Fig. 2: Immunoprofiling of A20 Tumors Following Anti-GITR Treatment
In addition to the promise of immunotherapy, radiation therapy is often used in the course of lymphoma treatment clinically and is typically administered in combination with other agents. We employ the Small Animal Radiation Research Platform (SARRP) by XStrahl for modeling focal beam radiation (see our related blog and poster), and investigated a single dose range of 5-20 Gy against A20 tumors. Median (Figure 3A) and individual (Figure 3B-E) tumor growth following this treatment are illustrated below. A20 tumors are impacted by radiation at all doses, and two mice each at the 10 and 20 Gy dose levels had durable complete responses almost 70 days post implant. These animals remained tumor free despite a rechallenge with a second injection of A20 cells, while tumors grew as expected in naïve age-matched animals (data not shown).

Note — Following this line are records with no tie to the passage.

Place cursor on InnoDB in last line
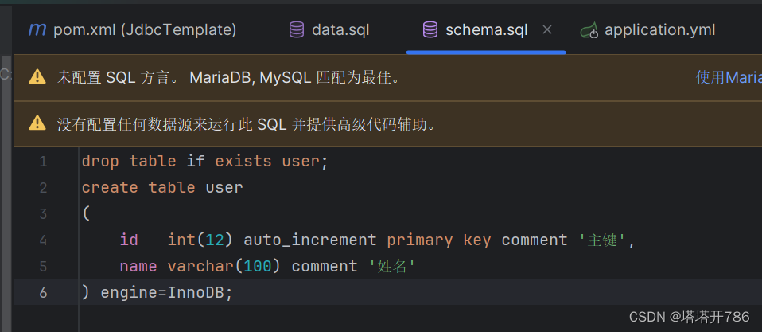762x332 pixels. [x=196, y=292]
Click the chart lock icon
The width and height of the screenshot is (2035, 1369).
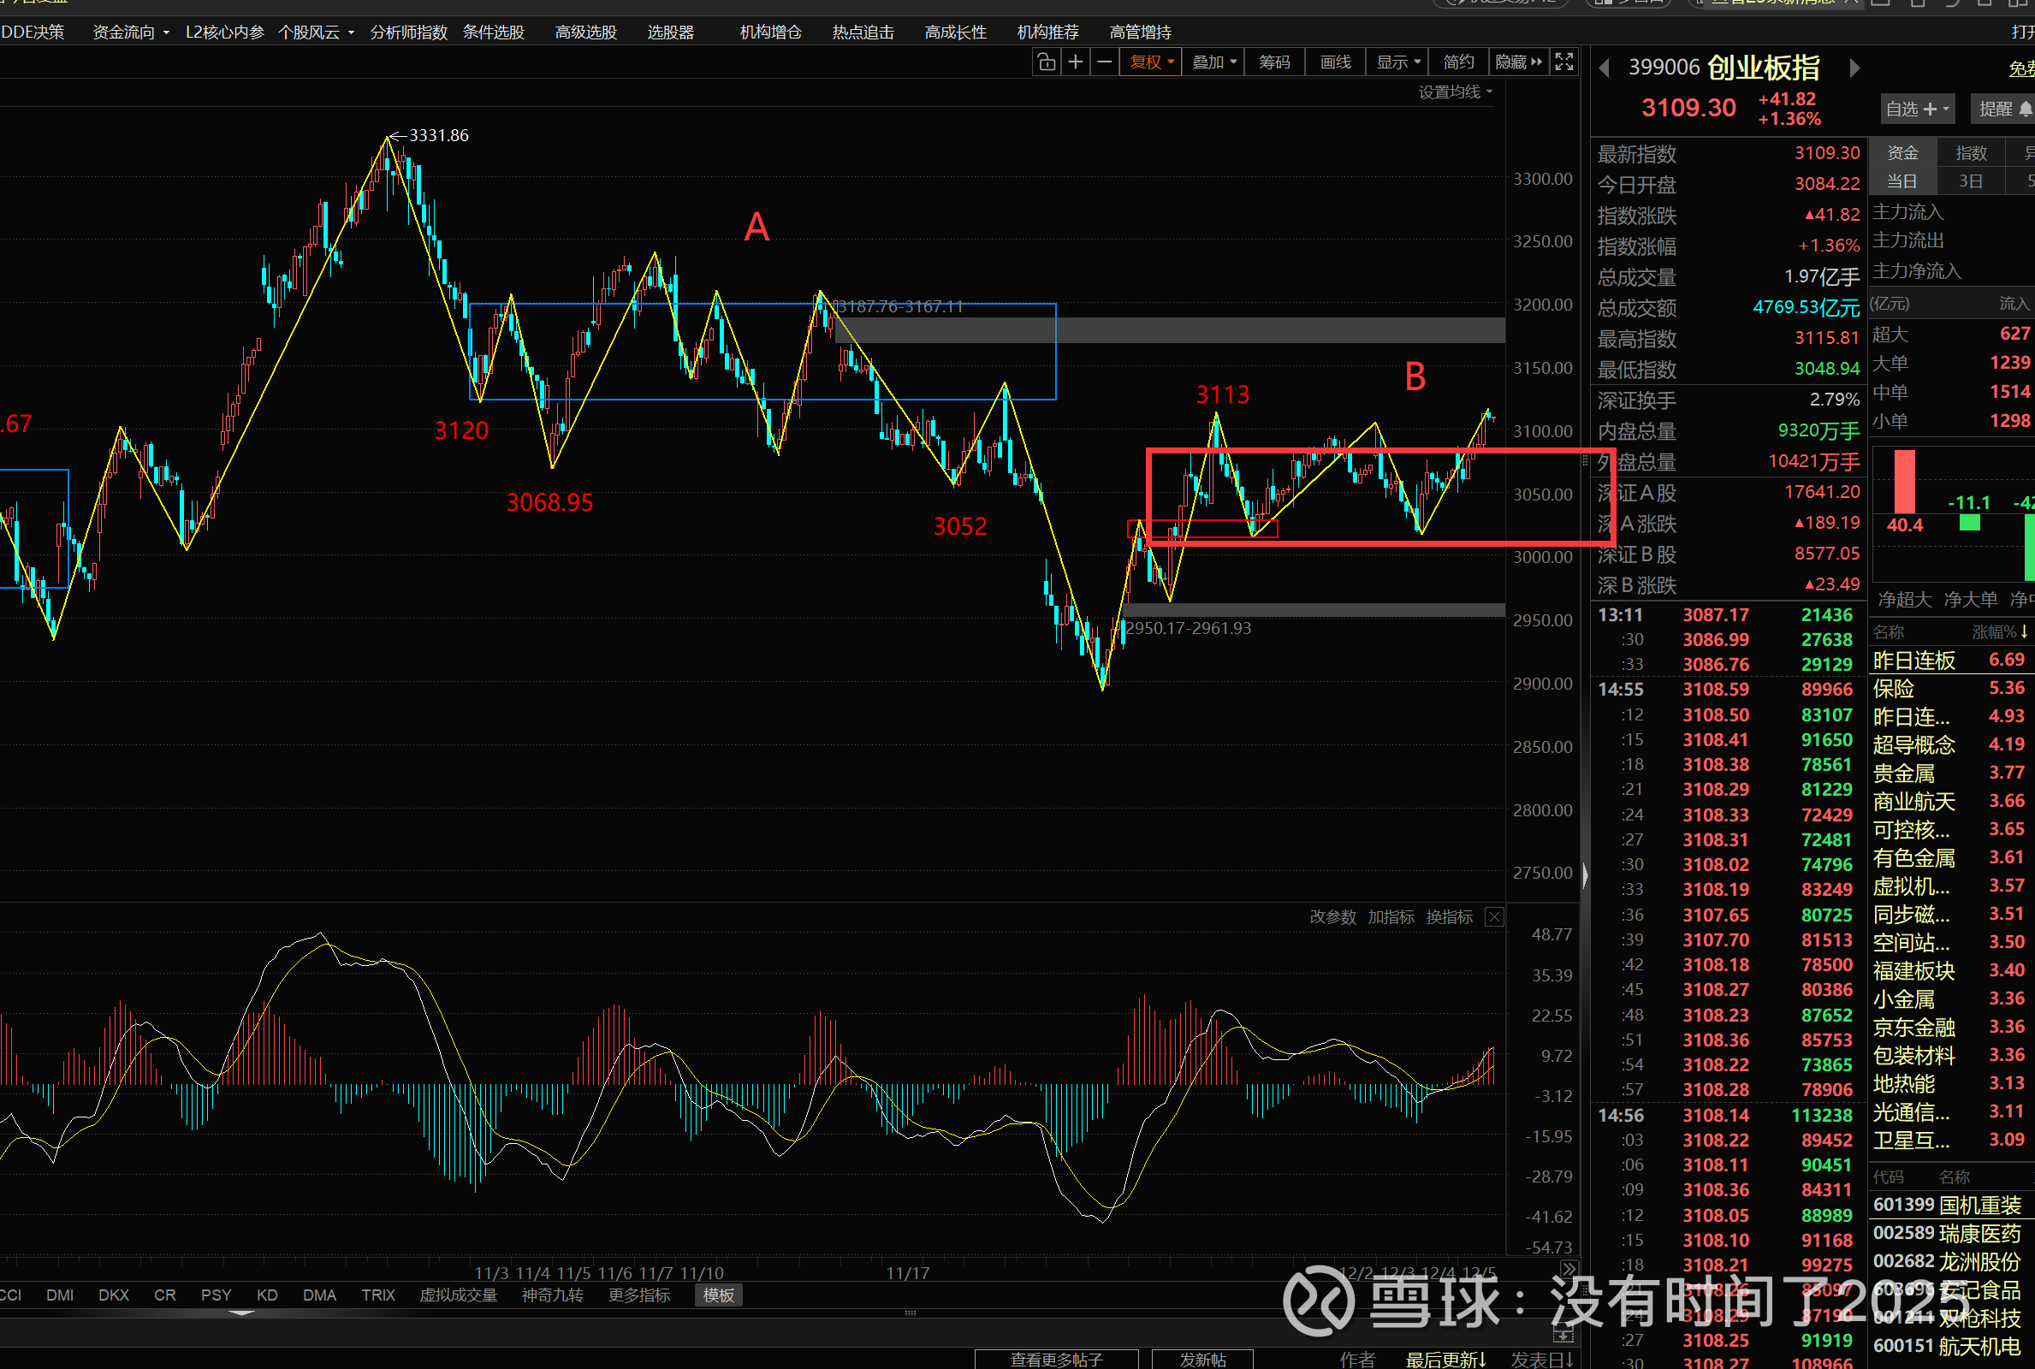click(1046, 62)
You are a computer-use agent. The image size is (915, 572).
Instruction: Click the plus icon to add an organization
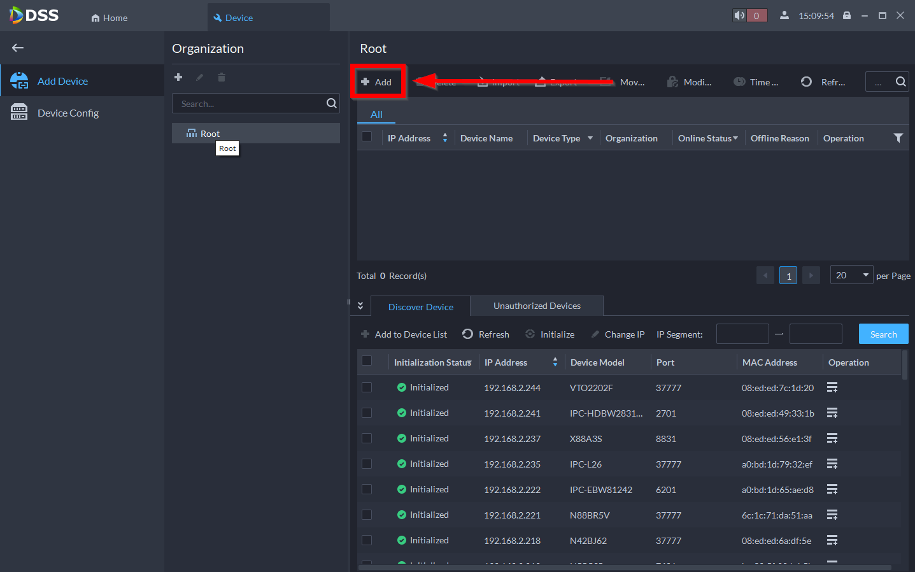click(178, 77)
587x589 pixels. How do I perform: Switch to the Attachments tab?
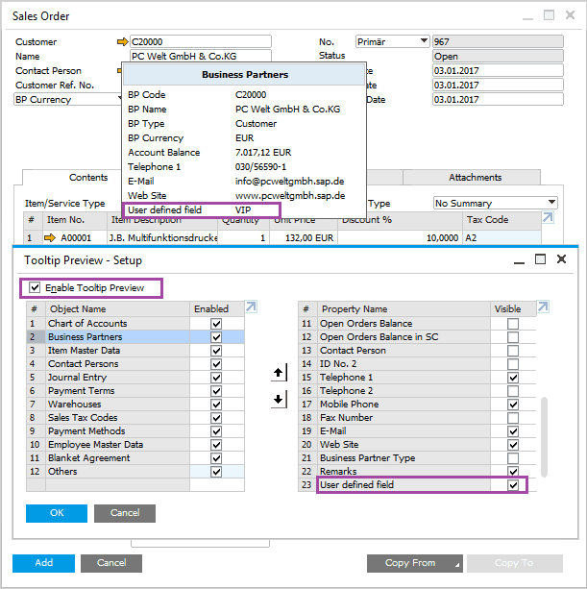(x=475, y=178)
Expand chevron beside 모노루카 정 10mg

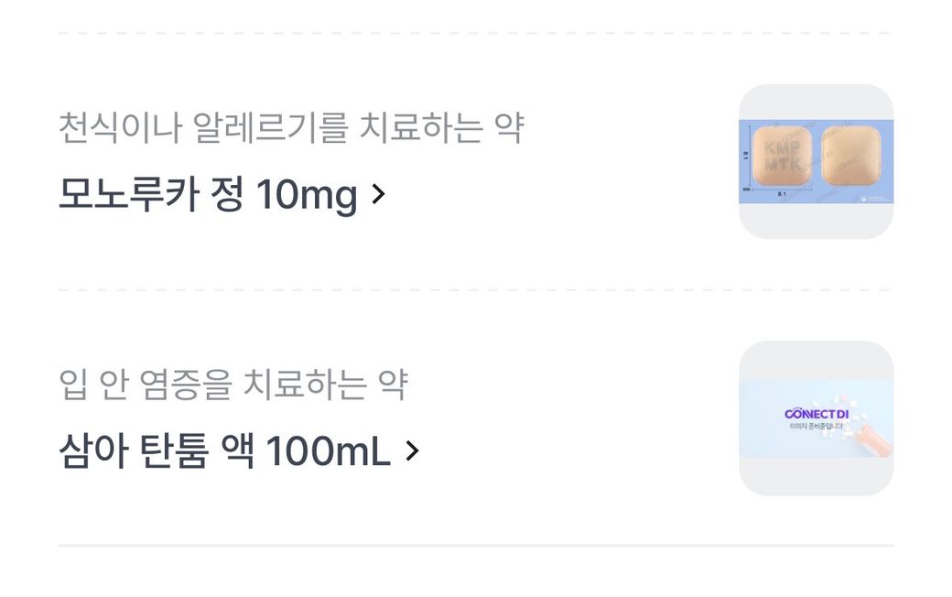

Fig. 3: Median and Individual Growth Curves of A20 Tumors Following Focal Beam Radiation
The A20 model provides robust preclinical means by which to study B cell lymphoma. The responsiveness of A20 to checkpoint inhibitors, costimulatory immunoagonists, and radiotherapy makes it an attractive model for use in the preclinical immuno-oncology space.
References
1Howlader N, Noone AM, Krapcho M, Miller D, Bishop K, Kosary CL, Yu M, Ruhl J, Tatalovich Z, Mariotto A, Lewis DR, Chen HS, Feuer EJ, Cronin KA (eds). SEER Cancer Statistics Review, 1975-2014, National Cancer Institute. Bethesda, MD, https://seer.cancer.gov/csr/1975_2014/, based on November 2016 SEER data submission, posted to the SEER web site, April 2017.
2Kim KJ, Kanellopoulos Langevin C, Merwin RM, Sachs DH, Asofsky R (1979) Establishment and characterization of BALB/c lymphoma lines with B cell properties. Journal ofImmunology, 122(2): 549–554.